* PROBLEM STATEMENT *
Start at the line in the entries below that contains "Image resolution: width=600", stop at the line that contains "Click the Feedback link beside SZ article", and output exactly the lines in that span, both ends included.

* DATA FOR THIS TASK *
###

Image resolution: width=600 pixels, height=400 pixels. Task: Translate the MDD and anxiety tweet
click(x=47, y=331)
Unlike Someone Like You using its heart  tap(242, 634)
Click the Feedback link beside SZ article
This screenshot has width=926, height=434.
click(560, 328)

###

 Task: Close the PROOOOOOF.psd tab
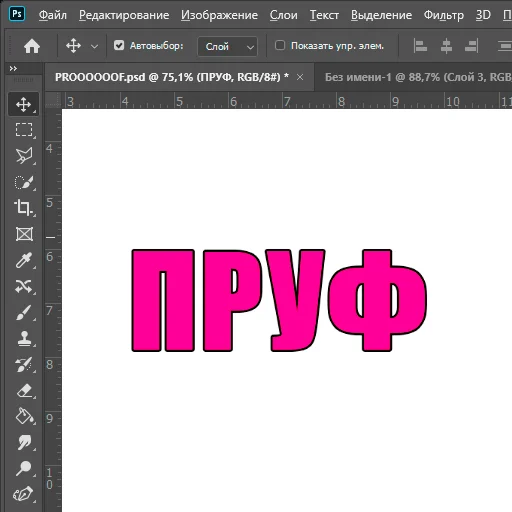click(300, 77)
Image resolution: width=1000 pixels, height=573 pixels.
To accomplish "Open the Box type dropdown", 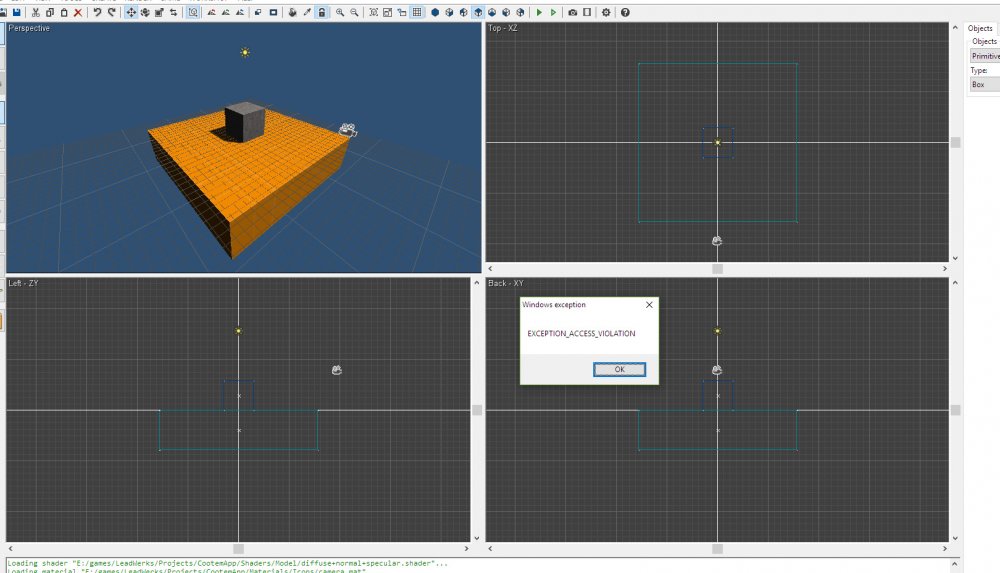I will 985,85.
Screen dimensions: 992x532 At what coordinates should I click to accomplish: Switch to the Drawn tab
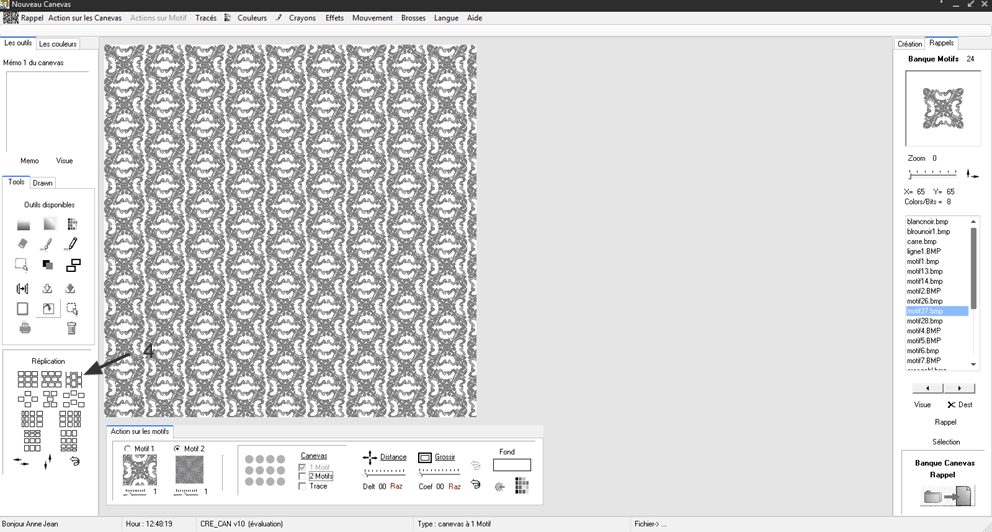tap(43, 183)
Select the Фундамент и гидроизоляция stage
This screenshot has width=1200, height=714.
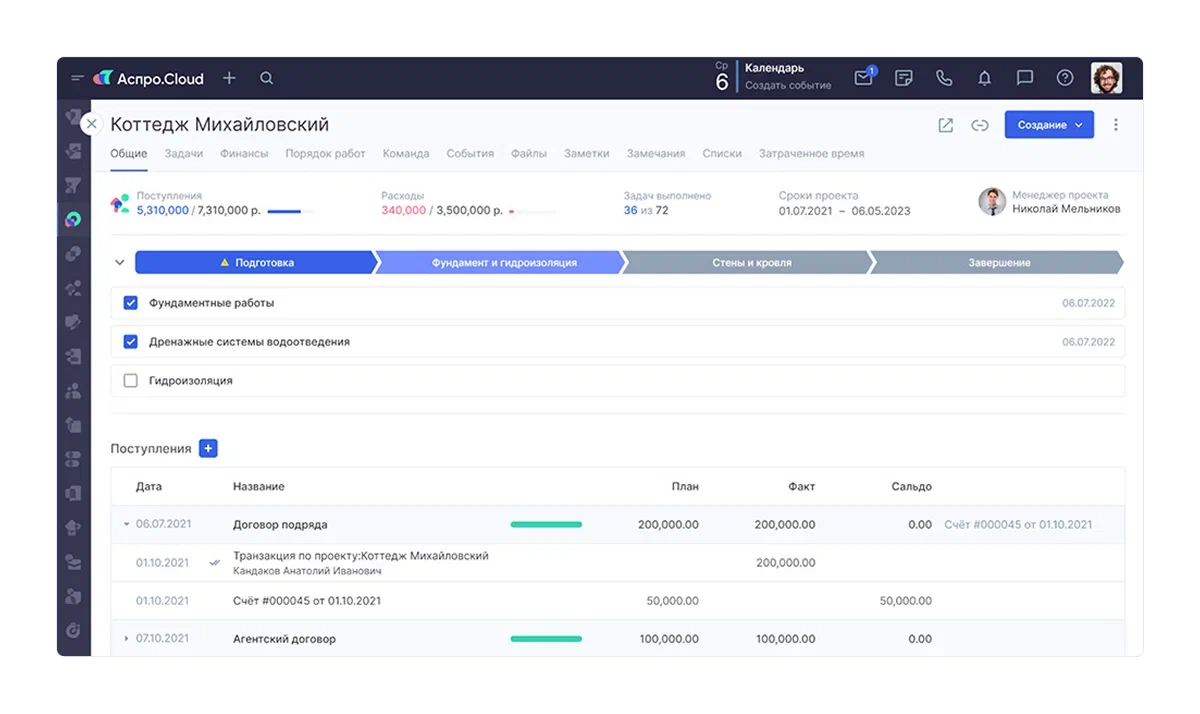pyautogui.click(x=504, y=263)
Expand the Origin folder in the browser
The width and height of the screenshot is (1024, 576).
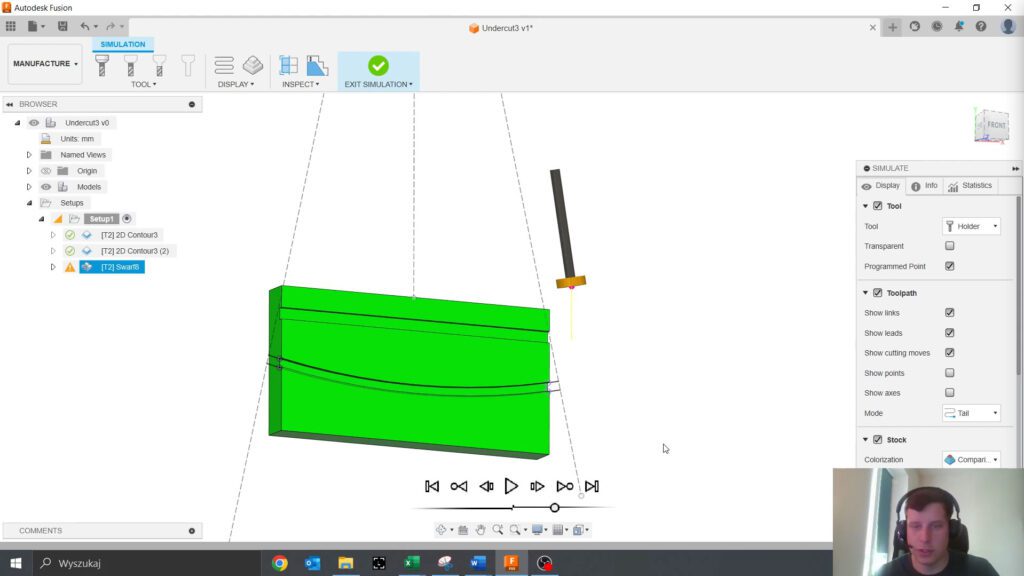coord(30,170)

###

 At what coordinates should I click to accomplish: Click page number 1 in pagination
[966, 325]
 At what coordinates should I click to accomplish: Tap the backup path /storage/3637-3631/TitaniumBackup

###

* ANSWER SPACE *
Image resolution: width=600 pixels, height=400 pixels. Task: Translate the MDD and anxiety tweet
click(x=47, y=331)
Unlike Someone Like You using its heart  tap(242, 634)
Click the Feedback link beside SZ article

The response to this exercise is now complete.